Comments (20)
I think that, as a general statement, that the payments group should focus, ahem, on making a payment, and not expand to trying to handle the whole (if ‘whole' is defined) ‘transaction’.
For example, I am sometimes asked to use Paypal to pay conference fees or for other non-shipped deliverables. A delivery address makes no sense. Similarly for a regularly-scheduled blackmail payment :-(
So, in general, and from a privacy point of view, it’s best if each actor in a transaction knows enough to do their role, and enough to tie the whole transaction together. The seller knows they have been paid, and what they sold; the buyer that they paid, and for what; the shipper, that there is something to deliver; and so on.
On Jan 27, 2016, at 11:25 , Adrian Hope-Bailie [email protected] wrote:
Create a wiki page to summarize the arguments for and against capturing the shipping address in the web payments API.
Consider making this one of a collection of pages which begin to summarize the discussion around big issues that will likely be tackled at the F2F.—
Reply to this email directly or view it on GitHub.
Dave Singer
from webpayments.
For me, the shipping address is an integral part of the obligation (payments and delivery of goods/services) which is created when the customer confirms the purchase of the goods/services on the cart/basket. Without the shipping address the merchant cannot fullfill its obligations which resulted from the purchase. At least this is how it has been modelled by the experts in the ISO 20022 business model.
from webpayments.
Without the shipping address the merchant cannot fullfill its obligations which resulted from the purchase.
Just to be clear, even if we don't standardize a way to gather the shipping address in this first phase, merchants can still continue to obtain it in the same ways that they do today. I do expect that standardization of collecting shipping address information (and other payment-related information) will happen at some point during this work, it's just not yet clear exactly when.
from webpayments.
I've made a proposal that includes gathering shipping address:
https://github.com/w3c/webpayments/wiki/Checkout-API
from webpayments.
My hope is to replace the whole checkout page with a single button. If the checkout page also includes a shipping address form, then we've solved only half of the problem, IMHO.
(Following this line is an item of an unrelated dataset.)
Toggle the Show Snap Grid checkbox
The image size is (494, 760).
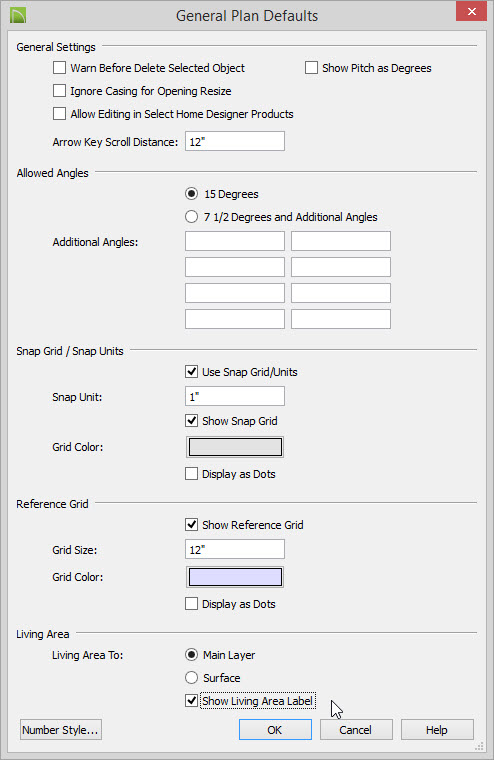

I agree that shipping address should be optional, so that virtual goods can be traded as well.
from webpayments.
There is a lot of usability appeal to the single buy button vision. However, I have also heard the following sorts of statements.
- The people who provide payment systems are unlikely to want their brands to disappear.
- Users may have more confidence when they see a recognized brand.
- Merchants may want to display information about what payment methods they accept before a transaction begins, so users know what is coming.
Personally, I like the single buy button idea, just moving the brand visibility to another moment. But I think we'll likely see a variety of ways to adopt the API.
Ian
from webpayments.
I agree that the merchant can display such information: branding, accepted payments, etc. I object only to typing in web forms. Typing is a pain, especially on mobile web.
from webpayments.
The people who provide payment systems are unlikely to want their brands to disappear.
Sorry, do you mean the merchants? Or the PSP that a merchant uses who might be controlling their checkout flow? Either way, if they don't want address collection, it's an optional parameter. I think it's on us to prove over time that it's beneficial to ask the user agent to facilitate this.
Users may have more confidence when they see a recognized brand.
Branding is still possible, even with a flow that is outside the merchants control. Though I suspect this is largely a UI issue and will be up to the user-agent implementing the API and how they decide to handle this.
Merchants may want to display information about what payment methods they accept before a transaction begins, so users know what is coming.
I can't think of anything that would preclude this from taking place.
from webpayments.
Sorry, do you mean the merchants? Or the PSP that a merchant uses who might be controlling their checkout flow? Either way, if they don't want address collection, it's an optional parameter. I think it's on us to prove over time that it's beneficial to ask the user agent to facilitate this.
I imagine that a credit card company, for example, would not want its logo to disappear from sites, subsumed by a "Buy" button.
You wrote that "branding is still possible" and I wonder if, for communications purposes, when we start showing people how the API works, we should prepare different views (one of which shows how branding can still be used).
Ian
from webpayments.
Coincidentally, I came upon an infographic that conveys the point [1]:
"More than 80% of consumers feel safer seeing trustworthy card logos prominently
displayed within an online store."
I don't mean to weigh heavily on the infographic a proof, just as an indicator that we
should be conscious of as we communicate about the API.
Ian
[1] http://www.smartinsights.com/digital-marketing-strategy/barriers-to-online-purchase/
from webpayments.
I don't understand the relevance of the branding topic to the question in this issue.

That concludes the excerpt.